The traditional ways of this relatively isolated population are in obvious contrast with the existence of some contemporary means of communication (especially the cell phones) and certain types of behavior of the male population (referring especially to those who work outside the community).

The contradiction between the traditional and the contemporary way of life is reflected in the contrast between the male and female Yuruk population (the woman with their colorful and archaic traditional gowns, yet without the possibility of communication, mostly due to the language barrier, and the man who have already adopted the modern way of behavior and dressing). Except rarely, at a certain age and on special occasion, for example, the oldest men wear a scarf wrapped around the hat in a turban, while the grooms and some of the children at weddings or holidays wear embroidered shirts ), the traditional dress of the Yuruks today is shown only by the female population of all ages.

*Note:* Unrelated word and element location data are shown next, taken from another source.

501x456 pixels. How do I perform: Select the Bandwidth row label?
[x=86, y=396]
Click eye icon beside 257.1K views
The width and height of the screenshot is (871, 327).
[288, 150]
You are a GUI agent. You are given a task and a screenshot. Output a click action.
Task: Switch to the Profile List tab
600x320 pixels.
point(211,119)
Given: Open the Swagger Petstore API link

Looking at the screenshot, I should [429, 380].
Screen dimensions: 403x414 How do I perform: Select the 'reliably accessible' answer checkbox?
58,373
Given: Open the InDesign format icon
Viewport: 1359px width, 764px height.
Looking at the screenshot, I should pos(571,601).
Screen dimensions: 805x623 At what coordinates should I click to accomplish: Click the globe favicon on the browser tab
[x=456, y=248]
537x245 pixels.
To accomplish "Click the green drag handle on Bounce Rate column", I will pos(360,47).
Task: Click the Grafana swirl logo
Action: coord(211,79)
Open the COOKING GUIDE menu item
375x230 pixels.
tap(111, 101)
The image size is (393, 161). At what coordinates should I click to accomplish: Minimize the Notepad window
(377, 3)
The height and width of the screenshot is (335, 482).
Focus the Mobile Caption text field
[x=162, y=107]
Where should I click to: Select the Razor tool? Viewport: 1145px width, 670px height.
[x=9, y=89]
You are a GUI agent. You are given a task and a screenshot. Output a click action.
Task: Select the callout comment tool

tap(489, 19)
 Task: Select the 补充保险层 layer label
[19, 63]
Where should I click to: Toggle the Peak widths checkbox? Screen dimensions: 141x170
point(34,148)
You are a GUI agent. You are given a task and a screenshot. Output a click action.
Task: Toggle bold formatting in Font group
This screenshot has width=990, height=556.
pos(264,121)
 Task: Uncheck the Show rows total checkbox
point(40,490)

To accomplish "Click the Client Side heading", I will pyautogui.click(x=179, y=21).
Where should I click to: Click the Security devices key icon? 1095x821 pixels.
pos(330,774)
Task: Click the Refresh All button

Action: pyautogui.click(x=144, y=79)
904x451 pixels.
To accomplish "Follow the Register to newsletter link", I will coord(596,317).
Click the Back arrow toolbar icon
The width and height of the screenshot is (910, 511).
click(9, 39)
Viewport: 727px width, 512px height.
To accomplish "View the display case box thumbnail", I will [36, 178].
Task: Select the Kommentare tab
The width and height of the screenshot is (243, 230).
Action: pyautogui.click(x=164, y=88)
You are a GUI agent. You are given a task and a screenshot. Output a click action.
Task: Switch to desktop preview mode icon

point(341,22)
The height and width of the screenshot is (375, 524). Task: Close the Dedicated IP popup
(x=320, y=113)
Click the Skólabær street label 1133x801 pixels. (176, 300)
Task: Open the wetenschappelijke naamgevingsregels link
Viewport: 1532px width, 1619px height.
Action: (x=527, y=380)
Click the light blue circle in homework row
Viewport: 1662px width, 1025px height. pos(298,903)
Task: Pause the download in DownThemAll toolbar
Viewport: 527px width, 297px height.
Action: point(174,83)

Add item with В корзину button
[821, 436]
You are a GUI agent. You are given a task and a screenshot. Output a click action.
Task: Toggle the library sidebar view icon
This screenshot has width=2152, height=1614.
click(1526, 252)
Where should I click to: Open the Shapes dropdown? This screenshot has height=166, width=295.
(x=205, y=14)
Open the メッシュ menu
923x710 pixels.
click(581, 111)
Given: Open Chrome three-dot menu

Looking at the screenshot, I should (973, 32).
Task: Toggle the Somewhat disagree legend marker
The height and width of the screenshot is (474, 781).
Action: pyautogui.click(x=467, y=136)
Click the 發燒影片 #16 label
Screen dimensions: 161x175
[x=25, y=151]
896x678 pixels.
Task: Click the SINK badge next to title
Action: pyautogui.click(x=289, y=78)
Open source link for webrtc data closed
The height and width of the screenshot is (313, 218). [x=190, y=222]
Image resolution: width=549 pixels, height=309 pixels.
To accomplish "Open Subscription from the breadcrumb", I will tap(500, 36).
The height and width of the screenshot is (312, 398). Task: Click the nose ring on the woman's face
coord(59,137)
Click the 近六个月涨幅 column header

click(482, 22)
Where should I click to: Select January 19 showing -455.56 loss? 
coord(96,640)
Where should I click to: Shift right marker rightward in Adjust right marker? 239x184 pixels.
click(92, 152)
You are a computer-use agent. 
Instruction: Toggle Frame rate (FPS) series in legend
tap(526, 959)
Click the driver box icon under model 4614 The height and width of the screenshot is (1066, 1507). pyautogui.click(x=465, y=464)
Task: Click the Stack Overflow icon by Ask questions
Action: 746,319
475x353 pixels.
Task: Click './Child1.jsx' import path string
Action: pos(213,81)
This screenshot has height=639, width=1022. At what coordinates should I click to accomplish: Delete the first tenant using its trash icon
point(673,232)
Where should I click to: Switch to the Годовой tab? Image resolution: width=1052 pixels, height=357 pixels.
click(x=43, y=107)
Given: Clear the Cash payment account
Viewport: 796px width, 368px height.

They have only elementary school in Turkish in the villages only the first fourth grades. The female population who continue the education after the fourth grade is very small and this contributed for isolation of the female population. The present language of the Yuruks is a conserved, archaic Turkish language, a specific Turkish dialect that has endured thanks to the considerable isolation of this population and the minimal external influences. The most significant traditional holidays with the Yuruks, as with the other Muslim population, are Seker Bairam, Kurban Bairam and H’derlez.

On the first day of Bairam the man go to a morning prayer at the mosque. Younger women show their compliments for the holidays to their mothers or mothers in law by offering them sweets. Sweets are also offered to the neighbors. According to the old tradition, on Bairam or on wedding the Yuruks organize “ pelivan “ contests, stone throwing “ tastimak “ contest and horse or donkey races.

The Yuruks community has preserved many traditional customs. The most interesting are those referring to marriage and the wedding customs, and the costumes related to Adak, practiced on different occasions (for fulfilling a wish for having a baby boy or a baby girl, for the health of a child, etc). The wedding customs are, certainly, the most impressive. The wedding invitation is made separate for the man – they are invited to dinner by a representative, chosen by the host for a small monetary compensation, and separate for the woman – they are invited to see the bride or to a “henna evening “– for a little girl by a woman who gets in return an eggs from each invited house and a symbolic composition from the hostess. The bride is taken to the groom’s house 2 or 3 days earlier, which is followed by a dinner from the closest relatives. This is happening mainly on Wednesdays. The most important ritual – dying the bride’s hands and feet with henna washing and the removing of the hand and feet wraps is performed at the village fountain. Then follow the ritual jumping over three heaps of burning hay, performed by the bride and by the relatives of the groom. The first dance – “ oro “ is started by the mother in law who burns the henna – stained clothes. The dance is still divided into men’s and women’s. After the washing ritual, the wedding party continues in the house of the groom. The wedding in this community still exist as an important collective event that contributes to maintaining social life and integrating the community. The gold the bride receives remains in the possession and in case of divorce she takes it with her. The wedding procedure also includes an agreement of giving money and gold breast coins, golden bracelets, rings and other jewelry for the bride. This is a kind of buying the bride and it is agreed in advance between the families, only in the case the father of the bride takes money.

One of the typical customs is the so called Third Evening, and it refers to giving a name to the newborn on its third evening. The traditional customs, the folkloric specifics and the language particularities managed to preserve the awareness of the Yuruk community of their ethnic and cultural particularity.